Can disease transmission models predict the 2020 election?

EVANSTON, Ill. — No two things sum up 2020 more than the coronavirus pandemic and the U.S. presidential election. So could virus infection rates end up revealing November’s big winners? A study says if political parties are like “viruses,” then how they influence undecided voters may reveal this year’s electoral map.

Researchers from Northwestern and Augusta Universities, UCLA, and The Ohio State University have taken models which predict how infectious diseases spread across the U.S. and are repurposing them to study how one voter may “infect” or influence another person to vote for their candidate. The model compares decided voters to infected patients and undecided voters to the “susceptible” portion of the population. The two diseases spreading across the country: the Democratic and Republican parties.

“Experts like the team at FiveThirtyEight account for the fact that, if you misidentify how Pennsylvania will vote, then you might also misidentify how Ohio will vote because those states have some similar features,” says Northwestern’s Alexandria Volkening in a university release. “Such symmetric relationships between states are important. Using a disease-transmission model, we also introduce the possibility of asymmetric relationships, or influence. For example, a candidate campaigning in Florida might be featured in the news in Ohio and influence the voters there.”

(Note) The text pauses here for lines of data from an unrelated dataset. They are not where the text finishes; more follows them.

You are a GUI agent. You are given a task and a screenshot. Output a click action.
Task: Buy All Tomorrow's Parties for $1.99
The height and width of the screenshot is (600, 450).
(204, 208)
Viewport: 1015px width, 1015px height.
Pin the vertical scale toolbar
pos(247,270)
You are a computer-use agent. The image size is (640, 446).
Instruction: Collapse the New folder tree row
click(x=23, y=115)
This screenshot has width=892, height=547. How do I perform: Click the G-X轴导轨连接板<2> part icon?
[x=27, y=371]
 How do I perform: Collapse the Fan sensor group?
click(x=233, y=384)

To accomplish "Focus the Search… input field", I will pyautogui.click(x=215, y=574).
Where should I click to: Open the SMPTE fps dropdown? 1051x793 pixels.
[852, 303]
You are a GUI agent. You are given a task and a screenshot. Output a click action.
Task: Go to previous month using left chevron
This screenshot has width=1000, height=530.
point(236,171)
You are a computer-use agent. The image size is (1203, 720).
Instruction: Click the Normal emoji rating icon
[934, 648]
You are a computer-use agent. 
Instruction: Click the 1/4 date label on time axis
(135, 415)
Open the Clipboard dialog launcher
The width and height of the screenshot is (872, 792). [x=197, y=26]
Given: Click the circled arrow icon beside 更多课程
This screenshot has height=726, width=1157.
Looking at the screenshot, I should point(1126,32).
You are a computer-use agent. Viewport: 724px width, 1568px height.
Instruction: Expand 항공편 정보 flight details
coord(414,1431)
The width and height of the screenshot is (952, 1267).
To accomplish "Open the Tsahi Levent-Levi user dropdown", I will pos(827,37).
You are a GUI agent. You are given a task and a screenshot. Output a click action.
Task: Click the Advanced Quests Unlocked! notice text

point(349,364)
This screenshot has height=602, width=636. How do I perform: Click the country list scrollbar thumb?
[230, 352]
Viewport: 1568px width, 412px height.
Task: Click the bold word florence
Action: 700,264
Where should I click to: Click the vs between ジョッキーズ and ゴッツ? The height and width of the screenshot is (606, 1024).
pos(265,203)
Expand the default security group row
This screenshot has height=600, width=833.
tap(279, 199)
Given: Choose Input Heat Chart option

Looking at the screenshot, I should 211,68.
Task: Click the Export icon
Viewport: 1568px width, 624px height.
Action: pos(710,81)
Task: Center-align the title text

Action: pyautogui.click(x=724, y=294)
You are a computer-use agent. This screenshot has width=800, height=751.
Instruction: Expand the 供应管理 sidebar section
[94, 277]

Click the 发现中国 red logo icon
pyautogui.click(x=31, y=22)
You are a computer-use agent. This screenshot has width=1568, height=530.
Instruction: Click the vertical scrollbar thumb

How does a political ‘virus’ spread across America?

Study authors caution they’re not professional election forecasters, but want to see if information spreads the same way epidemics do.

“My background is not in election forecasting,” Volkening, the study’s lead researcher adds. “But I’m interested in problems in complex systems, where individuals come together to create group dynamics. Mathematical models can be used to describe the behavior of cells in developmental-biology applications and the interactions of voters leading up to elections.”

The study adapted a “susceptible-infected-susceptible” model that typically examines infection rates for illnesses like the flu. Researchers analyzed situations such as when a Republican voter speaking with undecided voters influences them to vote for the GOP. Other scenarios looked at how a campaign event for former Vice President Joe Biden may “infect” undecided voters to vote Democrat.

“In the future, we may be able to tease out how states are influencing each other and pinpoint more influential states,” Volkening explains. “We’d like to explore how interactions among states change over time.”

And the 2020 presidential election winner is…

Using polling data from FiveThirtyEight to play out 10,000 potential outcomes, the results find Democratic candidate Joe Biden wins in 89 percent virus-based electoral maps. President Donald Trump wins reelection in just under 11 percent of infection-based election models.

“It’s been exciting to run the model continuously over time,” says Northwestern sophomore William He. “We don’t just have a single forecast. We update our website regularly, so we can track how opinions are changing.”

While the electoral map looks decidedly favorable for Democrats in 2020, Volkening points out voter turnout could play a big role in flipping the script, just like 2016. “In many states, the margin of victory that we are forecasting for Biden is lower than the percentage of undecided voters,” Volkening concludes. “If undecided voters turn out strongly for Trump, we could certainly see a Republican outcome.”

The study appears in the journal SIAM Review.